Though we are a young country, much of our story is steeped in hyper-violence: our
treatment of native peoples, the horrors of the slave trade, the callous use of
napalm on Asian civilians. Though we are not alone in our chauvinism, we Americans
don’t care to look at the dark side of our own intentions and deeds: our
interference in the domestic affairs of Iran in the 1950s, our casual and
pervasive brutality during a long and pointless war in Vietnam, the lies that
led us into Iraq, the gradual drift into torture, and now extra-legal
assassination by drone.
Though we are a country that has been quite successful
tolerating and even celebrating ethnic and religious diversity within our
borders, we are also endowed with an ongoing racist strain which manifests in
deep fears of the “other,” fears so deep some of us indulged in paranoid
fantasies about our first black president being Muslim. But even that very
smart president has been sucked into our majority paranoia: that the only way
we can really ensure our nation’s safety is to dominate the entire earth, including
below the seas and above the air.
Our recent history involves a lot of the tail wagging the dog.

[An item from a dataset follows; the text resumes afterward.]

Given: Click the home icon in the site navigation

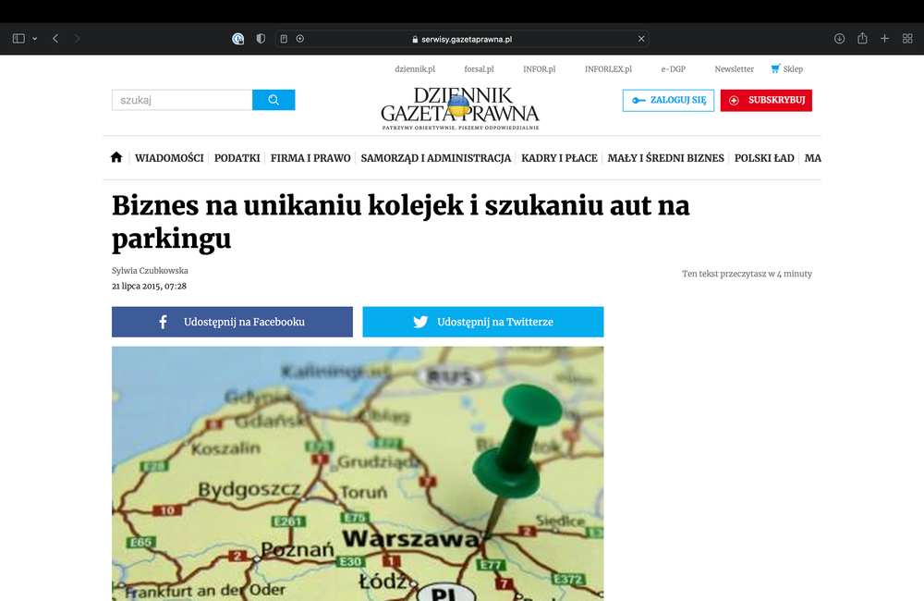Looking at the screenshot, I should click(x=116, y=157).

Our enviable prosperity is based in an addiction to the sale of arms, weapons that
tend to get used and kill people that we don’t believe are quite as real as we
are. It is also based in our addiction to oil, which distorts our policies
toward nations rich in that diminishing resource. We may support an Arab Spring
for some, but oil-rich dictatorships with terrible human rights records, like
Saudi Arabia, get a pass. Phalanxes of our generals assume that the best way to
advance through the ranks is to chalk up some successful combat experience. You
have learned that it does not take all that much to set this juggernaut moving
against you, because a subtle bias toward unnecessary war comes built into our
economy, our culture, and our politics.
Those politics are corrupted by powerful lobbies that make
it dangerous to voice self-critical positions. Many American citizens, and not
a few Israelis for that matter, share your unease with the Israeli government’s
settlement policy, the not so subtle attempt to permanently change the “facts
on the ground” in the Palestinian territories. The cycle of violence in the region assures that extremes on
either side demonize each other, delaying the inevitable compromises that are the
only alternative to another holocaust, this time a nuclear one. The settlements
have become emblematic of enemy stereotyping between the multiple worlds of
Islam and the “West,” ratcheting up global tensions around who has nuclear
weapons and who does not.
The reality that ought to inform this discussion is the fact
that if only a small fraction of anyone’s nuclear weapons are detonated, the
entire planet could be plunged into nuclear winter, rendering worldwide
agriculture inoperable for a decade—the starting point for realizing that all war
has now become obsolete as a way to resolve our many conflicts.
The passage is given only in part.